* _WORK INSTRUCTIONS_: Print these records verbatim, starting at the line that contains "Where should I click to: Open the blurred" and ending after the line that contains "tap(53, 265)".

[Entries on target coordinates]
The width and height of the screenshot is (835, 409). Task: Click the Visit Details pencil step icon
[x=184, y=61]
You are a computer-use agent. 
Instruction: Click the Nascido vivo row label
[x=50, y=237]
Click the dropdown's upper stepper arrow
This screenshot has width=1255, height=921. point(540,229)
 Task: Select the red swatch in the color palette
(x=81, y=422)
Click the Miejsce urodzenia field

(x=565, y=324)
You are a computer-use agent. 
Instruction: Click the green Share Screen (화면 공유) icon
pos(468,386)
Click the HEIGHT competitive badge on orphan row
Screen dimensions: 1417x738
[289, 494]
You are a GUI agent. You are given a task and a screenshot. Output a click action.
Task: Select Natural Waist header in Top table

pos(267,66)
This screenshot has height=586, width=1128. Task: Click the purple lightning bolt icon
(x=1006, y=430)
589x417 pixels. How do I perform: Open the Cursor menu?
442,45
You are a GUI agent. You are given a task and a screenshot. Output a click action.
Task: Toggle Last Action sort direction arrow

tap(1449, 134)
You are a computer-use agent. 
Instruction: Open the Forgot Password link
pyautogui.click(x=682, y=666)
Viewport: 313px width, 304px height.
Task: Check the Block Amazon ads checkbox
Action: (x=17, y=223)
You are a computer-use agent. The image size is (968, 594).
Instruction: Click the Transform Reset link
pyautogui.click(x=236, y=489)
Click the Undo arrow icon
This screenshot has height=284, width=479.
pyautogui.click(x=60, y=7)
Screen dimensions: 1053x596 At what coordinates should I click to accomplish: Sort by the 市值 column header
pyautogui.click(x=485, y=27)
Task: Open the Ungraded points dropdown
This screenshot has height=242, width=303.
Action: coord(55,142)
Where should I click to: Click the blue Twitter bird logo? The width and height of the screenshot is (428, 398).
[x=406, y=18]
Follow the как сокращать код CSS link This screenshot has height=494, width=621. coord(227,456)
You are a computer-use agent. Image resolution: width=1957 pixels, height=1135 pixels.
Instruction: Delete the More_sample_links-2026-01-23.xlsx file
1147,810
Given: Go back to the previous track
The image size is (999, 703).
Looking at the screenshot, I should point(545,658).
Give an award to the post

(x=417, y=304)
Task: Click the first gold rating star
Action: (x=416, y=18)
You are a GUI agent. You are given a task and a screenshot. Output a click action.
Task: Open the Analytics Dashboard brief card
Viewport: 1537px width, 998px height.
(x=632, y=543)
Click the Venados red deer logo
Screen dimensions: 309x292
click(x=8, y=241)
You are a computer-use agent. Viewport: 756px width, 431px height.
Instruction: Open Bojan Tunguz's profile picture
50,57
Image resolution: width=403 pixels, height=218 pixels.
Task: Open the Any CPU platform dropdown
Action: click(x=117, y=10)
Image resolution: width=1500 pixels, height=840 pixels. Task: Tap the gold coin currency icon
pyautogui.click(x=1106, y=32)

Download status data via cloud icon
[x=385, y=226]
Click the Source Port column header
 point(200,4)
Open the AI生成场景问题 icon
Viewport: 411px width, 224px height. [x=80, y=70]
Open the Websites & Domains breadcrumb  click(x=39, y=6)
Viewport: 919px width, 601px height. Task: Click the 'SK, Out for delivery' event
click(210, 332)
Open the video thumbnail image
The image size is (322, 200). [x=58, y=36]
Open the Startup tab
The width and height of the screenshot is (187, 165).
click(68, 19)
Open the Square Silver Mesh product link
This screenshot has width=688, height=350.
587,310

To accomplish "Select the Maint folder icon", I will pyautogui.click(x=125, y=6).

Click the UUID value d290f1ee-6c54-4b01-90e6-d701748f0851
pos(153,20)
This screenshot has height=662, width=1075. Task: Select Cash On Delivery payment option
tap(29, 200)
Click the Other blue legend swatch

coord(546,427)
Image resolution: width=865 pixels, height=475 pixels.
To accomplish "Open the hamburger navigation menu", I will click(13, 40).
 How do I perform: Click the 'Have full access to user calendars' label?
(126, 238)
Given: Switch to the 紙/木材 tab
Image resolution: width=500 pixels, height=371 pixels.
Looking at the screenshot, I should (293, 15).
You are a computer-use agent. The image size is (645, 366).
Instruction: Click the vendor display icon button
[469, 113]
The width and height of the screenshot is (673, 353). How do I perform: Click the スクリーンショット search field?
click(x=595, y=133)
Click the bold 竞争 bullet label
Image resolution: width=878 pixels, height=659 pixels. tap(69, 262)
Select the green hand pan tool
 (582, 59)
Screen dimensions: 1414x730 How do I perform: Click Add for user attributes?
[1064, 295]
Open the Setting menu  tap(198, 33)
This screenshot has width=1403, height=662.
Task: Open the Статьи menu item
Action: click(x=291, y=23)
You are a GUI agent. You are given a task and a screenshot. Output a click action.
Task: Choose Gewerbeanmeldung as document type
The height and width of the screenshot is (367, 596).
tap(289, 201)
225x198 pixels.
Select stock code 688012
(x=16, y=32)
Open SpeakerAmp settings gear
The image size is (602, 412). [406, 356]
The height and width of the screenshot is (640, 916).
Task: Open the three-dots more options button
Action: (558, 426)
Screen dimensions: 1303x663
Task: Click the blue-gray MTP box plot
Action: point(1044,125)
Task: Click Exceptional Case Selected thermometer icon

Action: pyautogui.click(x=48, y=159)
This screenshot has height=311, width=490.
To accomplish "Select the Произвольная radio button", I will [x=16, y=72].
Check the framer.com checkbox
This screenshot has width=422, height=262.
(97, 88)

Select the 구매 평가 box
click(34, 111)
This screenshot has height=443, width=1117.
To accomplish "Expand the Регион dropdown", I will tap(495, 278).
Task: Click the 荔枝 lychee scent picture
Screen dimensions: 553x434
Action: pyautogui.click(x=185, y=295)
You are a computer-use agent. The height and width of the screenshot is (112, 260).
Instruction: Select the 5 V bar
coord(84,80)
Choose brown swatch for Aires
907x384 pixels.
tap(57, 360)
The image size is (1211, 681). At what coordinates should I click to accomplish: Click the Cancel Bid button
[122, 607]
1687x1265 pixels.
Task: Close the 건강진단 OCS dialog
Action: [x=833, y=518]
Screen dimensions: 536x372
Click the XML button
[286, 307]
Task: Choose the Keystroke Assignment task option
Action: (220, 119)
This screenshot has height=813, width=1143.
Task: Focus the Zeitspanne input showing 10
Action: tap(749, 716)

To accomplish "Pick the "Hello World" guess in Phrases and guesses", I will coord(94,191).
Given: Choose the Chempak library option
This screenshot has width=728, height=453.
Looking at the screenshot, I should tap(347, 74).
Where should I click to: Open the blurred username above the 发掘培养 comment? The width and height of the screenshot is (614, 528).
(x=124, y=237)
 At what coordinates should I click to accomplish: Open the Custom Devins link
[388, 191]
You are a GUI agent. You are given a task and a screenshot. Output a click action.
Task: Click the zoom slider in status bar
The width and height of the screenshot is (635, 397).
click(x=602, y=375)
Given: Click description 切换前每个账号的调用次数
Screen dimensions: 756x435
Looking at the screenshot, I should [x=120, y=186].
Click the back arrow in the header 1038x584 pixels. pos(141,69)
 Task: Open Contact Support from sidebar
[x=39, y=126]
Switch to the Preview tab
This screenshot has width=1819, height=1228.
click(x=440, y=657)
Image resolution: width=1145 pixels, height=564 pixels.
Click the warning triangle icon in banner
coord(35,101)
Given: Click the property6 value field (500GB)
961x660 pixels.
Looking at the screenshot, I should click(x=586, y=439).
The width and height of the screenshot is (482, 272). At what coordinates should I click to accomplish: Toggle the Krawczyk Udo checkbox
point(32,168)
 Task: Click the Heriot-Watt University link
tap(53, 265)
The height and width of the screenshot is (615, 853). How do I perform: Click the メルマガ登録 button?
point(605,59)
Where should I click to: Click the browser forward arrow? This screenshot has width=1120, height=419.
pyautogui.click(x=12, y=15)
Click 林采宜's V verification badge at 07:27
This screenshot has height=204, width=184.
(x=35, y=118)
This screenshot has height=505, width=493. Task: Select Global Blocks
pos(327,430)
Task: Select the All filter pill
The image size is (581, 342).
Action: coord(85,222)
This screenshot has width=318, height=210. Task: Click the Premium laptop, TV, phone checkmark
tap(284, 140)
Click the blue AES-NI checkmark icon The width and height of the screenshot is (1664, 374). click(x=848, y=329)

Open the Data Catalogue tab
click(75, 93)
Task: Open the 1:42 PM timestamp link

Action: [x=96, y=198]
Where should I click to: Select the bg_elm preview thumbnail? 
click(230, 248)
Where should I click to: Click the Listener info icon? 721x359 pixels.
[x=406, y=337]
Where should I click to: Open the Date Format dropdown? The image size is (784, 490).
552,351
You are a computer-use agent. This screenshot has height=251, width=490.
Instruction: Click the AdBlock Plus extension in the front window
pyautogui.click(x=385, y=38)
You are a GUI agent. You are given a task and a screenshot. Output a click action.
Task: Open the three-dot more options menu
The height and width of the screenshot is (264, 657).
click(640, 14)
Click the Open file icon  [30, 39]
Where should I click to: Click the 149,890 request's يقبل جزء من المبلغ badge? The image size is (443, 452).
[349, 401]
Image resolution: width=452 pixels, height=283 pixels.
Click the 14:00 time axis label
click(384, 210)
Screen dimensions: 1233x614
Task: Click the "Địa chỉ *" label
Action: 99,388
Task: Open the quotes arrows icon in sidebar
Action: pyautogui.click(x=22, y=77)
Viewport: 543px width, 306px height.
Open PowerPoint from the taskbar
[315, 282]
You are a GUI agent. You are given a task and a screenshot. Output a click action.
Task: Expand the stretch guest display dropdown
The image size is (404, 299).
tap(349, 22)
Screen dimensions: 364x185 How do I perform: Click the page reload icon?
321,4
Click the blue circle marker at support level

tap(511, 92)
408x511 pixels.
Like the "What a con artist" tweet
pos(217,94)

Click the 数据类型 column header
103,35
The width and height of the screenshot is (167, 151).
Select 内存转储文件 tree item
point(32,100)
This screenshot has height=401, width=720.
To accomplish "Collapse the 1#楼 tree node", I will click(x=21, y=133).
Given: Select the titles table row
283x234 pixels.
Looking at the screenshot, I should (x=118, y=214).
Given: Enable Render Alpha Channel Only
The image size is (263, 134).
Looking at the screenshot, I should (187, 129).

* _EXERCISE SOLUTION_:
Where should I click to: Open the blurred username above the 发掘培养 comment? The width and height of the screenshot is (614, 528).
(x=124, y=237)
 At what coordinates should I click to accomplish: Open the Custom Devins link
[388, 191]
You are a GUI agent. You are given a task and a screenshot. Output a click action.
Task: Click the zoom slider in status bar
The width and height of the screenshot is (635, 397).
click(x=602, y=375)
Given: Click description 切换前每个账号的调用次数
Screen dimensions: 756x435
Looking at the screenshot, I should [x=120, y=186].
Click the back arrow in the header 1038x584 pixels. pos(141,69)
 Task: Open Contact Support from sidebar
[x=39, y=126]
Switch to the Preview tab
This screenshot has width=1819, height=1228.
click(x=440, y=657)
Image resolution: width=1145 pixels, height=564 pixels.
Click the warning triangle icon in banner
coord(35,101)
Given: Click the property6 value field (500GB)
961x660 pixels.
Looking at the screenshot, I should click(x=586, y=439).
The width and height of the screenshot is (482, 272). At what coordinates should I click to accomplish: Toggle the Krawczyk Udo checkbox
point(32,168)
 Task: Click the Heriot-Watt University link
tap(53, 265)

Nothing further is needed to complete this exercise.